▸ Problem
Print every line of the material exactly.

▸ Information supplied
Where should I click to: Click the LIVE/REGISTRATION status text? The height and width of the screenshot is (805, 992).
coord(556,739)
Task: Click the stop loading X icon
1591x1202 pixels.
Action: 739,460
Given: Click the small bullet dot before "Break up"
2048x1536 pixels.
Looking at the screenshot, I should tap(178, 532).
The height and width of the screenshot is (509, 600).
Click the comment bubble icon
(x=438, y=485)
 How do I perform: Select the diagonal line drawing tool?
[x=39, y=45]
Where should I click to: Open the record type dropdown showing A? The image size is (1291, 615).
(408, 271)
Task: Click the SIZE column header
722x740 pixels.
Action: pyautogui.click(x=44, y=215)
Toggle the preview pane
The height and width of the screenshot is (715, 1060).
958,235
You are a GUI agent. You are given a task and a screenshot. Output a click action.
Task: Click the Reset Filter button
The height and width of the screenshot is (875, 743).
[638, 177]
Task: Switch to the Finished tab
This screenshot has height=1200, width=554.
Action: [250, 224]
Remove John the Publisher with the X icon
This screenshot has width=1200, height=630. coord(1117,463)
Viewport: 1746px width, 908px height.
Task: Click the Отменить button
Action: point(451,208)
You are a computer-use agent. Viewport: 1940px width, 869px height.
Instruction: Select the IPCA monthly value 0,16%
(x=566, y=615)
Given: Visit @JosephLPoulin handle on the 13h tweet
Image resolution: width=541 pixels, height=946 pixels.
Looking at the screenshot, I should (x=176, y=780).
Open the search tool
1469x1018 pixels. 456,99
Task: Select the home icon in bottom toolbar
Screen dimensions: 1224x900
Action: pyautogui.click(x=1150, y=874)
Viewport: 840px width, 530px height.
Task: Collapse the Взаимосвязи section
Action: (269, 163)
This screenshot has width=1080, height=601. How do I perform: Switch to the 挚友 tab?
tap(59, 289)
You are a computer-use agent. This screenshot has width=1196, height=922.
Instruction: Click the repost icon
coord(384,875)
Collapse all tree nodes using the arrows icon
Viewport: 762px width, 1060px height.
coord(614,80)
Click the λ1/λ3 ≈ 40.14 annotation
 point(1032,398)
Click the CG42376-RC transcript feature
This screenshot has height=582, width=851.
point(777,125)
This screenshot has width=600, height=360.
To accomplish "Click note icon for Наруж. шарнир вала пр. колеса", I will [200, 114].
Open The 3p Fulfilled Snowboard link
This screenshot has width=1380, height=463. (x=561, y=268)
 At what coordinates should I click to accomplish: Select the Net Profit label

▸ Solution
Where should I click to: Click the LIVE/REGISTRATION status text? The height and width of the screenshot is (805, 992).
coord(556,739)
Task: Click the stop loading X icon
1591x1202 pixels.
Action: 739,460
Given: Click the small bullet dot before "Break up"
2048x1536 pixels.
Looking at the screenshot, I should tap(178, 532).
The height and width of the screenshot is (509, 600).
Click the comment bubble icon
(x=438, y=485)
 How do I perform: Select the diagonal line drawing tool?
[x=39, y=45]
Where should I click to: Open the record type dropdown showing A? The image size is (1291, 615).
(408, 271)
Task: Click the SIZE column header
722x740 pixels.
Action: pyautogui.click(x=44, y=215)
Toggle the preview pane
The height and width of the screenshot is (715, 1060).
958,235
You are a GUI agent. You are given a task and a screenshot. Output a click action.
Task: Click the Reset Filter button
The height and width of the screenshot is (875, 743).
[638, 177]
Task: Switch to the Finished tab
This screenshot has height=1200, width=554.
Action: [250, 224]
Remove John the Publisher with the X icon
This screenshot has width=1200, height=630. coord(1117,463)
Viewport: 1746px width, 908px height.
Task: Click the Отменить button
Action: point(451,208)
You are a computer-use agent. Viewport: 1940px width, 869px height.
Instruction: Select the IPCA monthly value 0,16%
(x=566, y=615)
Given: Visit @JosephLPoulin handle on the 13h tweet
Image resolution: width=541 pixels, height=946 pixels.
Looking at the screenshot, I should (x=176, y=780).
Open the search tool
1469x1018 pixels. 456,99
Task: Select the home icon in bottom toolbar
Screen dimensions: 1224x900
Action: pyautogui.click(x=1150, y=874)
Viewport: 840px width, 530px height.
Task: Collapse the Взаимосвязи section
Action: (269, 163)
This screenshot has width=1080, height=601. How do I perform: Switch to the 挚友 tab?
tap(59, 289)
You are a computer-use agent. This screenshot has width=1196, height=922.
Instruction: Click the repost icon
coord(384,875)
Collapse all tree nodes using the arrows icon
Viewport: 762px width, 1060px height.
coord(614,80)
Click the λ1/λ3 ≈ 40.14 annotation
 point(1032,398)
Click the CG42376-RC transcript feature
This screenshot has height=582, width=851.
point(777,125)
This screenshot has width=600, height=360.
To accomplish "Click note icon for Наруж. шарнир вала пр. колеса", I will [200, 114].
Open The 3p Fulfilled Snowboard link
This screenshot has width=1380, height=463. (x=561, y=268)
 At what coordinates should I click to accomplish: Select the Net Profit label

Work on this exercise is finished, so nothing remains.